If we look into the lives of the saints, the heroes of our faith, sinners who knew it and so overcame their sin by allowing God to overcome it in them, there we find time and again that the closer they get to God, and the holier their living, the deeper their penitence, the greater their sense of sin. Indeed they have a downright horror of their sinfulness. Probably their sinfulness consisted in the “ordinary everyday thoughts or words that most Mass-goers” evidence, according to our starry-eyed lady. Yet they had a horror for their sinfulness. In fact I suspect that if this lady stopped awhile to examine her conscience without any preconception of her own righteousness, she might find much worse than mere everyday thoughts and words. Certainly I find in my life much worse than this – hardness of heart, failure to forgive, hypocrisy, failure to keep even minimal and easy promises, evasion of prayer, moral lapses of all kinds. Maybe these are everyday and ordinary, but they are not trivial. No one can progress spiritually, indeed no one does justice to God, without addressing these sins, striving to overcome them with the help of God’s grace which he freely bestows on us in the sacraments. It is a spiritual truth that the closer a person gets to God, the stronger is his or her sense of sin and of the vast difference between divinity and humanity. St Therese of Lisieux found even a comparison with the saints revealed the chasm between her and them, quite apart from the greater chasm between her and God:
You know it has ever been my desire to become a Saint, but I have always felt, in comparing myself with the Saints, that I am as far removed from them as the grain of sand, which the passer-by tramples underfoot, is remote from the mountain whose summit is lost in the clouds.
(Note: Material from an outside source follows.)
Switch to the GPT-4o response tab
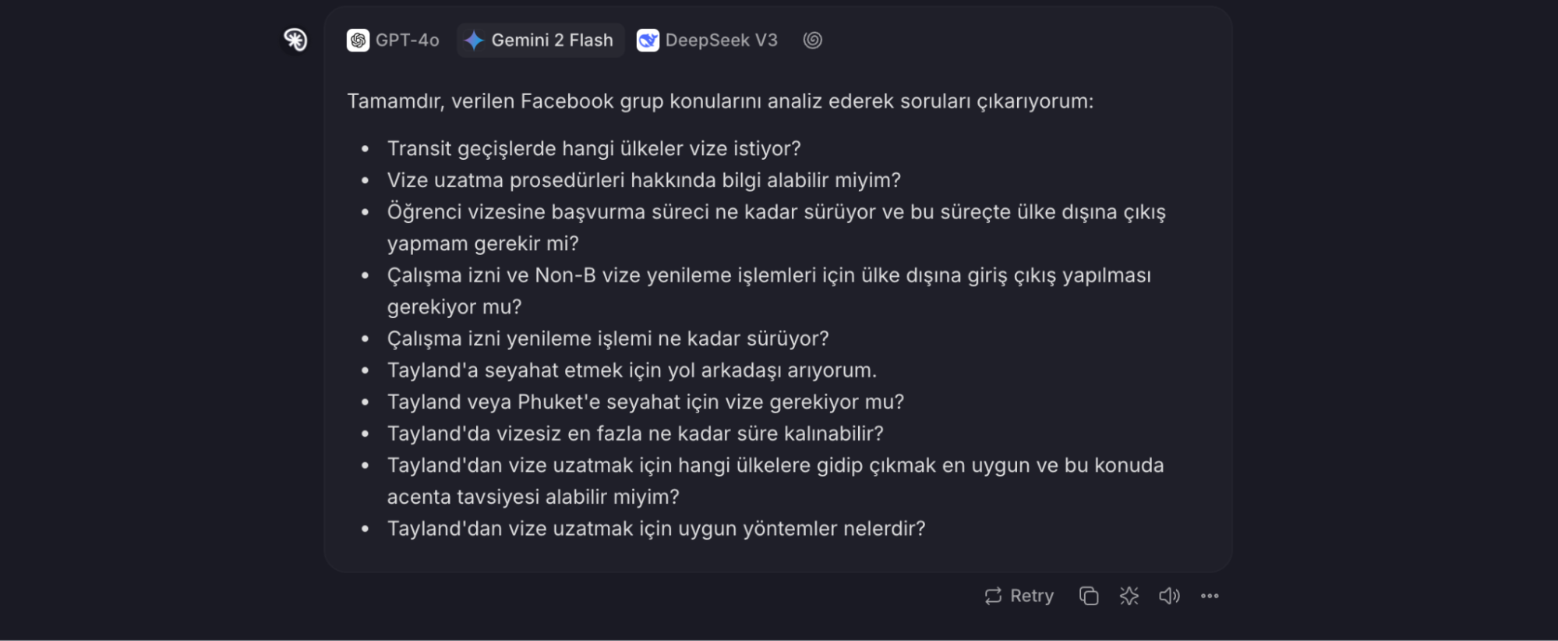Viewport: 1558px width, 641px height. pos(394,40)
(Story of a Soul, Chapter 9)
So is it psychological abuse to teach a child to confess sin and to repent of it? Only if teaching a child to acknowledge wrong-doing and seek forgiveness from God can be seen as abusive. A child’s sins are not great, but most children experience their naughtiness as profound when it is brought home to them. It is even greater when they realise that their naughtiness has consequences for their relationship with other people. And there are consequences for their relationship with God also, for what we do to the least of our brethren we do to Christ, after all. But the difference is that God, unlike too many of us, will always accept our word of sorrow, will always forgive us if we are sincerely sorrowful for our sin, will always clear the slate. To teach children this is surely to liberate them from the weight of guilt by revealing that no matter how unforgiving the hearts of people they may come across, God always forgives the contrite sinner.
If our catechesis stops at “you are a sinner”, then yes, we have something approaching abuse. But good catechesis includes God’s unreserved Word of forgiveness to the repentant sinner, which is Christ. Perhaps this lady has failed to see that the Confiteor does not stand alone, but is part of a liturgical movement from sinfulness to confession, then to the elevating power of God’s word, and so to the cleansing and strengthening grace of Christ himself received in Communion. In this the liturgy reflects Christian life itself.
The Gospel as first proclaimed was “Repent, and believe the good news” (Mark 1:14-15). In fact, there is no good news for us unless we repent. Until we repent, we hear only a rumour, not the Good news in all its liberating clarity. So too in our liturgy, we first renew our repentance that we might renew our sharing in the mystery of God’s loving grace in Christ.